Он молчал, я тоже молчал, потом вдруг почувствовал, что он на меня смотрит, поглядел ему в глаза и понял, что он все понимает. Он сказал:

— Я так ни с кем не поступал, Боб.

— Да, конечно, Джек, — сказал я.

— Может быть, я иногда бывал крут, — сказал он, — но ведь просто у меня такой характер. Игроки для меня всегда были на первом месте.

Я кивнул. Тогда он наклонился ко мне, придвинул лицо почти вплотную к моему, словно пытался загипнотизировать меня, заставить сказать "Да что вы, Джек, я давно и думать забыл" — ведь он ощущал это мое отчуждение, как упрек, и не мог его стерпеть. Теперь все должны были держать его сторону. Все должны были говорить ему, как скверно с ним обошлись. Он сказал:

— Иногда бывает нужно напомнить юнцу о дисциплине — своеволия у них всегда хватало, а теперь и подавно. Такой воображает, будто? знает, что для него лучше, а на самом деле ничего он не знает. В мое время, перед войной, слово менеджера было законом. Герберт Чэпмен, Фрэнк Бакли — с ними не спорили!

— Времена переменились, Джек, — сказал я, а он сказал:

— К худшему переменились, Боб. Теперь лояльности и в помине нет. Что правление клуба, что игроки. Мои игроки! — Он чуть не всхлипнул на этом слове. — Думаешь, они хоть что-нибудь сделали? В мое время был бы подан протест.

Я не ответил, я не мог сказать "ну конечно", потому что в мое время я такого протеста не подписал бы. Я сказал:

— Вы ведь знаете игроков, Джек. Менеджер им нравится, когда он на коне.

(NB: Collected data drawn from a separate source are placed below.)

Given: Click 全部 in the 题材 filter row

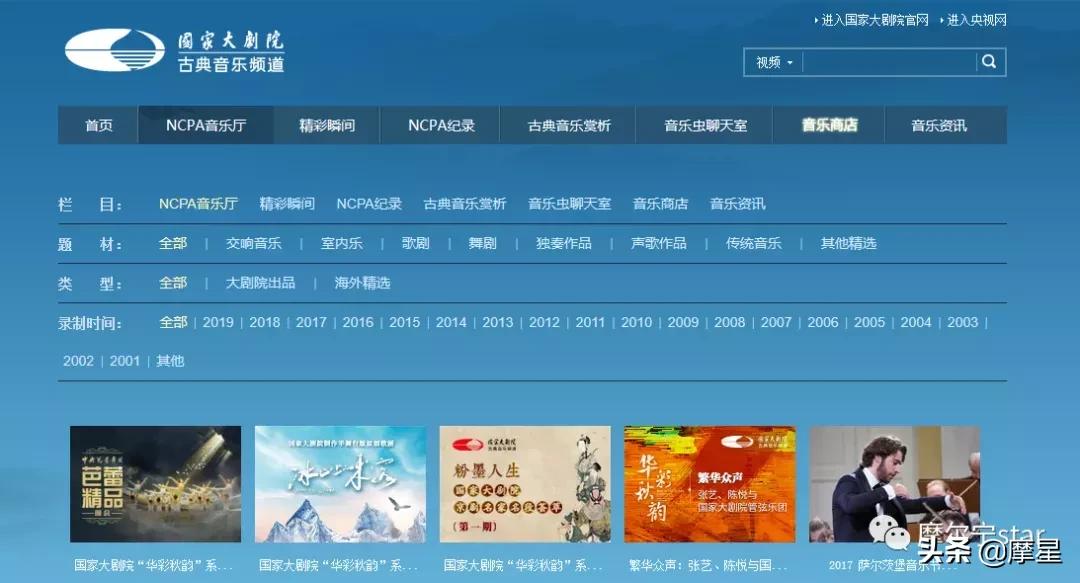Looking at the screenshot, I should pos(172,242).
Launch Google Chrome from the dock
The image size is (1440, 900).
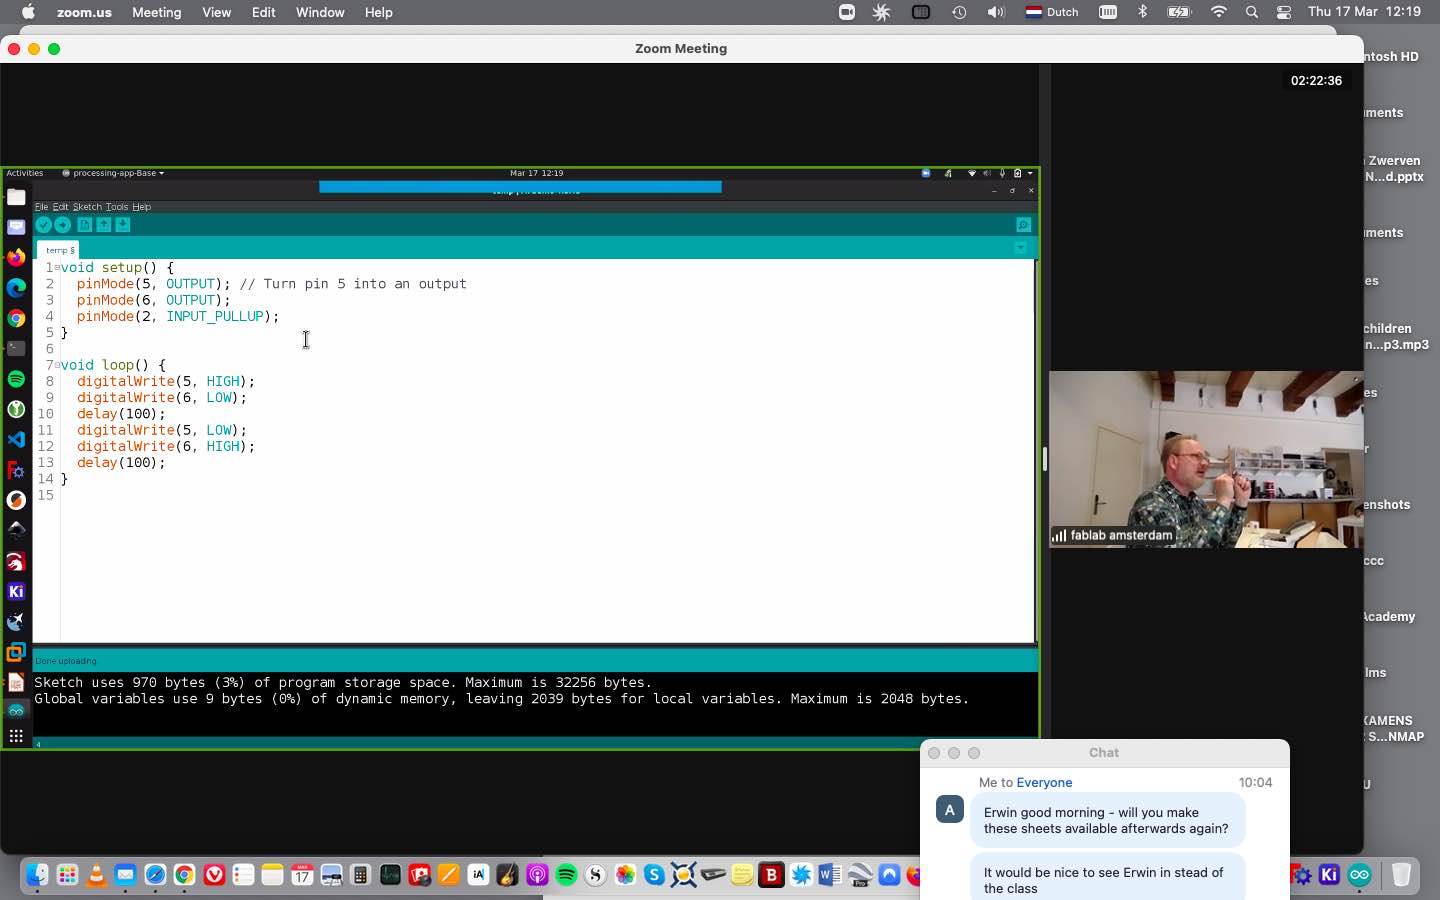click(16, 318)
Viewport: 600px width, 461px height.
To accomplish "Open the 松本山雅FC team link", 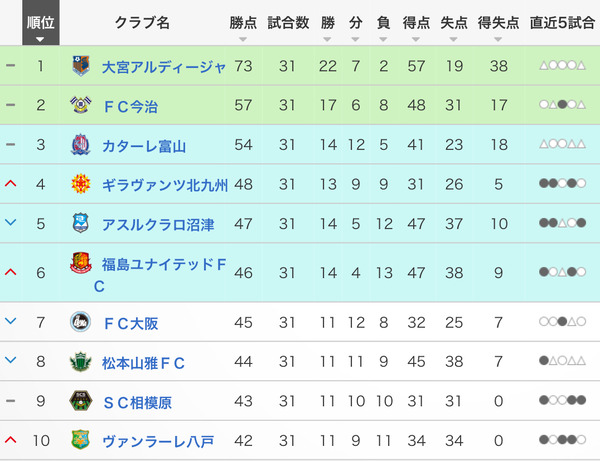I will click(143, 363).
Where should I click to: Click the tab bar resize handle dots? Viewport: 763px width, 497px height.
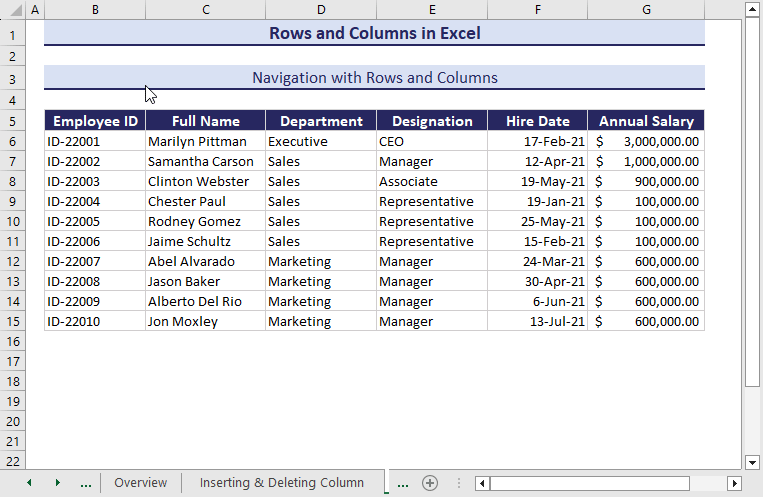coord(457,483)
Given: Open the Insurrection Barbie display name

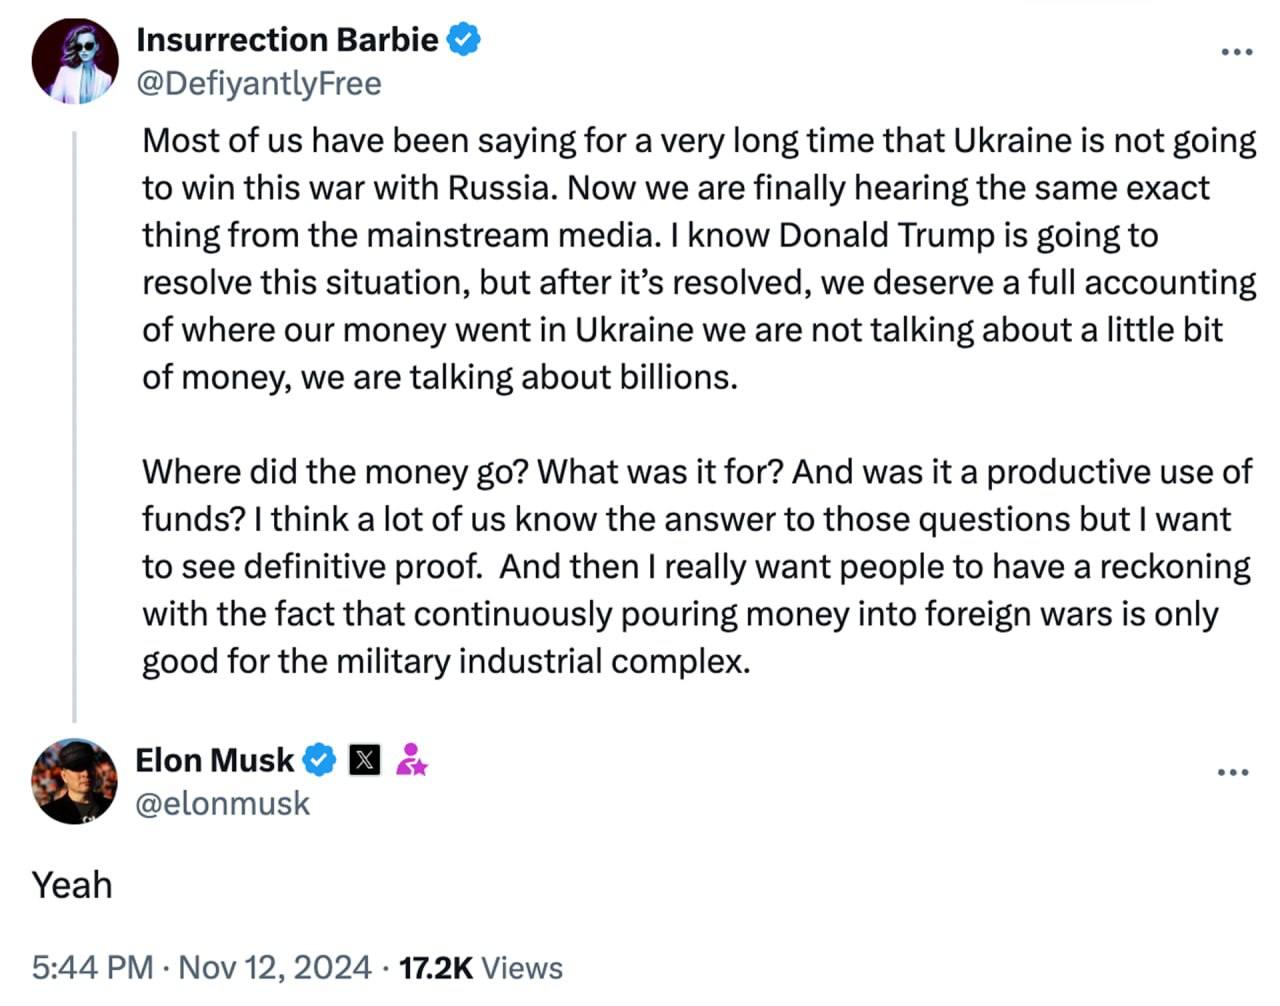Looking at the screenshot, I should click(287, 40).
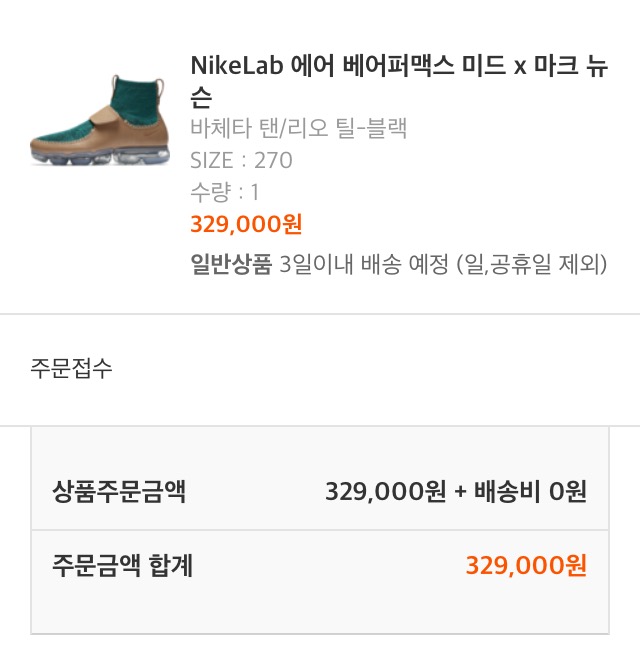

— В мое время было иначе, — сказал он, а я сказал:

— Да, теперь время другое.

Потом он снова посмотрел на меня и сказал:

— Все, что я делал, я делал, чтобы было лучше. Ты это знаешь, Боб. Видел бы ты, какие письма я получил, письма от старых игроков, от Джонни Грина. Видел бы ты его письмо!

Я кивнул — если кто и мог ему написать, так, уж конечно, Джонни, голубоглазый паинька: да, Джек, нет, Джек, как скажете, Джек.

— Замечательный капитан, а, Боб? Вот кто целиком выкладывался, — сказал он, а я сказал:

— Да, он себя не щадил.

Тут он опять посмотрел на меня тем же выжидающим взглядом, почти с упреком. От меня требовалось сказать "бедный старина Джек", показать ему, что я его простил, что мне его жаль. И я его действительно простил, мне действительно было его жаль. Но и только. Я думал: "Ну вот, Джек, теперь вы знаете, что в таких случаях чувствуют люди", но этого мне тоже говорить не хотелось. И он начал перебирать давнишние игры, старых игроков — помню ли я этот матч и тот матч, этот случай и тот случай, изо всех сил творя легенду, будто мы были одна счастливая семья. Хотя, наверно, так оно ему всегда и представлялось: взыскательный глава счастливого семейства. Если мы не слушались, он нас наказывал, но исключительно для нашей же пользы.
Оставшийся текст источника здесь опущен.